Task description: Please transcribe the data that follows, keeping every line exact.

Stored entries:
****************

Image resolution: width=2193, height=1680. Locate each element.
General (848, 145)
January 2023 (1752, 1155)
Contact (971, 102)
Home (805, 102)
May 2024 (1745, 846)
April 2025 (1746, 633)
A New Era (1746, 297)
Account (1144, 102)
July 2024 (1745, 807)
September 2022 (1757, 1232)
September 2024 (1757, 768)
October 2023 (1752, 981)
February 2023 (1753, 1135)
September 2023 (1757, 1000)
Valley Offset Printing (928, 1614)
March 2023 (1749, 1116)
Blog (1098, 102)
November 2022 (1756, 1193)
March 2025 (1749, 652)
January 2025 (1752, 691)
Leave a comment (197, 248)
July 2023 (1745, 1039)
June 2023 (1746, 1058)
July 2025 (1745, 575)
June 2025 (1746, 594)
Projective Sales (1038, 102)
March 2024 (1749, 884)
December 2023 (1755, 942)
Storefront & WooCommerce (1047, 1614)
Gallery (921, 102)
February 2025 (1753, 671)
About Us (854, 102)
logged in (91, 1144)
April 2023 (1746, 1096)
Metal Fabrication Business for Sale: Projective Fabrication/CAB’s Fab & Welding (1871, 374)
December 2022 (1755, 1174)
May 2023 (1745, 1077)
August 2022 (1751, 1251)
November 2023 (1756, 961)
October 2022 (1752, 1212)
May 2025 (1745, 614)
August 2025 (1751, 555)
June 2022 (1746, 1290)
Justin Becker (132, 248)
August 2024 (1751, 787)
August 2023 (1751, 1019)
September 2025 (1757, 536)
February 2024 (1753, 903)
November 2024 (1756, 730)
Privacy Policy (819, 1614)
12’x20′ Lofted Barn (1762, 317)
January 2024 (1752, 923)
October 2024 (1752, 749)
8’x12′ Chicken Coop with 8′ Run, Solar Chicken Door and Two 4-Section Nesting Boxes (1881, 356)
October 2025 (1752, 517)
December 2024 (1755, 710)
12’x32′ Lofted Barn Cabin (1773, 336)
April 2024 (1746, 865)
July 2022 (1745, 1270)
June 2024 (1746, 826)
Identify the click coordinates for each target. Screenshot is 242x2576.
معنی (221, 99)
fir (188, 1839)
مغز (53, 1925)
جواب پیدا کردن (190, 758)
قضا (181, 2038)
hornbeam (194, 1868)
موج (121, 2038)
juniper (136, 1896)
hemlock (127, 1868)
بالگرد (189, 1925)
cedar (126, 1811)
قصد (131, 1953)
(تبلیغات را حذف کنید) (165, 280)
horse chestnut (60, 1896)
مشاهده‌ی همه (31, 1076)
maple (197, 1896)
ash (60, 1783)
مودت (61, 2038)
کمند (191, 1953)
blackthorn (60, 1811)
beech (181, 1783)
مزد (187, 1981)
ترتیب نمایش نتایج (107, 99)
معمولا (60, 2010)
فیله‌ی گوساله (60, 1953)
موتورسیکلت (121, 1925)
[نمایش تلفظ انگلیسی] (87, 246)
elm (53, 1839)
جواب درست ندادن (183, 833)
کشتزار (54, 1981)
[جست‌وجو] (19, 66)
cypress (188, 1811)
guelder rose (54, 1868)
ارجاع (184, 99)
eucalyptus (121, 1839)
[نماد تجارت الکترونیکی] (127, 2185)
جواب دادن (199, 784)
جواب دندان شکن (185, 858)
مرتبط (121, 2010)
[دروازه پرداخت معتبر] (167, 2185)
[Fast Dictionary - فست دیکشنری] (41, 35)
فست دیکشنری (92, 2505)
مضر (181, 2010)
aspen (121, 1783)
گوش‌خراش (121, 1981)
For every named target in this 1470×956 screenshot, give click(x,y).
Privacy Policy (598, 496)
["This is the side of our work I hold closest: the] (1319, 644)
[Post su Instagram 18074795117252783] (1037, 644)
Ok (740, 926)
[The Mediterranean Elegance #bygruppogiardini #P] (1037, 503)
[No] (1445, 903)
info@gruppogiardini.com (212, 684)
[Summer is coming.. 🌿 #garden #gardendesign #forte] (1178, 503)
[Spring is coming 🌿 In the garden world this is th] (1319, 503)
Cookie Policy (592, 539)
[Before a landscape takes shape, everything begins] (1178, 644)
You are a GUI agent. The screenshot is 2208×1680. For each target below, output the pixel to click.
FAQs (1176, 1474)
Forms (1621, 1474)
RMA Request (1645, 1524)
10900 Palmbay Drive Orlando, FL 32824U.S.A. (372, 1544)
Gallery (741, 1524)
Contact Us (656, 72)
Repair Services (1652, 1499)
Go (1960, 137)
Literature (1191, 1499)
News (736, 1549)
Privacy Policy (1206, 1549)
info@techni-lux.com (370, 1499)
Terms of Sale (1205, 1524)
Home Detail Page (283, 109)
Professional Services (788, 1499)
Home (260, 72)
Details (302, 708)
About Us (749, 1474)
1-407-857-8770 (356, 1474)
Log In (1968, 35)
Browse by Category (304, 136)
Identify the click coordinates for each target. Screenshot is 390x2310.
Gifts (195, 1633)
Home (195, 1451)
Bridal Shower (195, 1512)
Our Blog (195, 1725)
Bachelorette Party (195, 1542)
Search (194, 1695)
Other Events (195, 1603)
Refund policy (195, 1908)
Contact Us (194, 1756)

****************

Response below:
Image resolution: width=2193, height=1680. Locate each element.
General (848, 145)
January 2023 (1752, 1155)
Contact (971, 102)
Home (805, 102)
May 2024 (1745, 846)
April 2025 (1746, 633)
A New Era (1746, 297)
Account (1144, 102)
July 2024 (1745, 807)
September 2022 (1757, 1232)
September 2024 (1757, 768)
October 2023 (1752, 981)
February 2023 (1753, 1135)
September 2023 (1757, 1000)
Valley Offset Printing (928, 1614)
March 2023 (1749, 1116)
Blog (1098, 102)
November 2022 (1756, 1193)
March 2025 (1749, 652)
January 2025 (1752, 691)
Leave a comment (197, 248)
July 2023 (1745, 1039)
June 2023 (1746, 1058)
July 2025 (1745, 575)
June 2025 (1746, 594)
Projective Sales (1038, 102)
March 2024 (1749, 884)
December 2023 (1755, 942)
Storefront & WooCommerce (1047, 1614)
Gallery (921, 102)
February 2025 (1753, 671)
About Us (854, 102)
logged in (91, 1144)
April 2023 (1746, 1096)
Metal Fabrication Business for Sale: Projective Fabrication/CAB’s Fab & Welding (1871, 374)
December 2022 (1755, 1174)
May 2023 (1745, 1077)
August 2022 (1751, 1251)
November 2023 (1756, 961)
October 2022 (1752, 1212)
May 2025 (1745, 614)
August 2025 (1751, 555)
June 2022 (1746, 1290)
Justin Becker (132, 248)
August 2024 (1751, 787)
August 2023 (1751, 1019)
September 2025 (1757, 536)
February 2024 (1753, 903)
November 2024 (1756, 730)
Privacy Policy (819, 1614)
12’x20′ Lofted Barn (1762, 317)
January 2024 (1752, 923)
October 2024 (1752, 749)
8’x12′ Chicken Coop with 8′ Run, Solar Chicken Door and Two 4-Section Nesting Boxes (1881, 356)
October 2025 (1752, 517)
December 2024 (1755, 710)
12’x32′ Lofted Barn Cabin (1773, 336)
April 2024 (1746, 865)
July 2022 (1745, 1270)
June 2024 (1746, 826)
Identify the click coordinates for each target. Screenshot is 242x2576.
معنی (221, 99)
fir (188, 1839)
مغز (53, 1925)
جواب پیدا کردن (190, 758)
قضا (181, 2038)
hornbeam (194, 1868)
موج (121, 2038)
juniper (136, 1896)
hemlock (127, 1868)
بالگرد (189, 1925)
cedar (126, 1811)
قصد (131, 1953)
(تبلیغات را حذف کنید) (165, 280)
horse chestnut (60, 1896)
مشاهده‌ی همه (31, 1076)
maple (197, 1896)
ash (60, 1783)
مودت (61, 2038)
کمند (191, 1953)
blackthorn (60, 1811)
beech (181, 1783)
مزد (187, 1981)
ترتیب نمایش نتایج (107, 99)
معمولا (60, 2010)
فیله‌ی گوساله (60, 1953)
موتورسیکلت (121, 1925)
[نمایش تلفظ انگلیسی] (87, 246)
elm (53, 1839)
جواب درست ندادن (183, 833)
کشتزار (54, 1981)
[جست‌وجو] (19, 66)
cypress (188, 1811)
guelder rose (54, 1868)
ارجاع (184, 99)
eucalyptus (121, 1839)
[نماد تجارت الکترونیکی] (127, 2185)
جواب دادن (199, 784)
جواب دندان شکن (185, 858)
مرتبط (121, 2010)
[دروازه پرداخت معتبر] (167, 2185)
[Fast Dictionary - فست دیکشنری] (41, 35)
فست دیکشنری (92, 2505)
مضر (181, 2010)
aspen (121, 1783)
گوش‌خراش (121, 1981)
For every named target in this 1470×956 screenshot, give click(x,y).
Privacy Policy (598, 496)
["This is the side of our work I hold closest: the] (1319, 644)
[Post su Instagram 18074795117252783] (1037, 644)
Ok (740, 926)
[The Mediterranean Elegance #bygruppogiardini #P] (1037, 503)
[No] (1445, 903)
info@gruppogiardini.com (212, 684)
[Summer is coming.. 🌿 #garden #gardendesign #forte] (1178, 503)
[Spring is coming 🌿 In the garden world this is th] (1319, 503)
Cookie Policy (592, 539)
[Before a landscape takes shape, everything begins] (1178, 644)
You are a GUI agent. The screenshot is 2208×1680. For each target below, output the pixel to click.
FAQs (1176, 1474)
Forms (1621, 1474)
RMA Request (1645, 1524)
10900 Palmbay Drive Orlando, FL 32824U.S.A. (372, 1544)
Gallery (741, 1524)
Contact Us (656, 72)
Repair Services (1652, 1499)
Go (1960, 137)
Literature (1191, 1499)
News (736, 1549)
Privacy Policy (1206, 1549)
info@techni-lux.com (370, 1499)
Terms of Sale (1205, 1524)
Home Detail Page (283, 109)
Professional Services (788, 1499)
Home (260, 72)
Details (302, 708)
About Us (749, 1474)
1-407-857-8770 (356, 1474)
Log In (1968, 35)
Browse by Category (304, 136)
Identify the click coordinates for each target. Screenshot is 390x2310.
Gifts (195, 1633)
Home (195, 1451)
Bridal Shower (195, 1512)
Our Blog (195, 1725)
Bachelorette Party (195, 1542)
Search (194, 1695)
Other Events (195, 1603)
Refund policy (195, 1908)
Contact Us (194, 1756)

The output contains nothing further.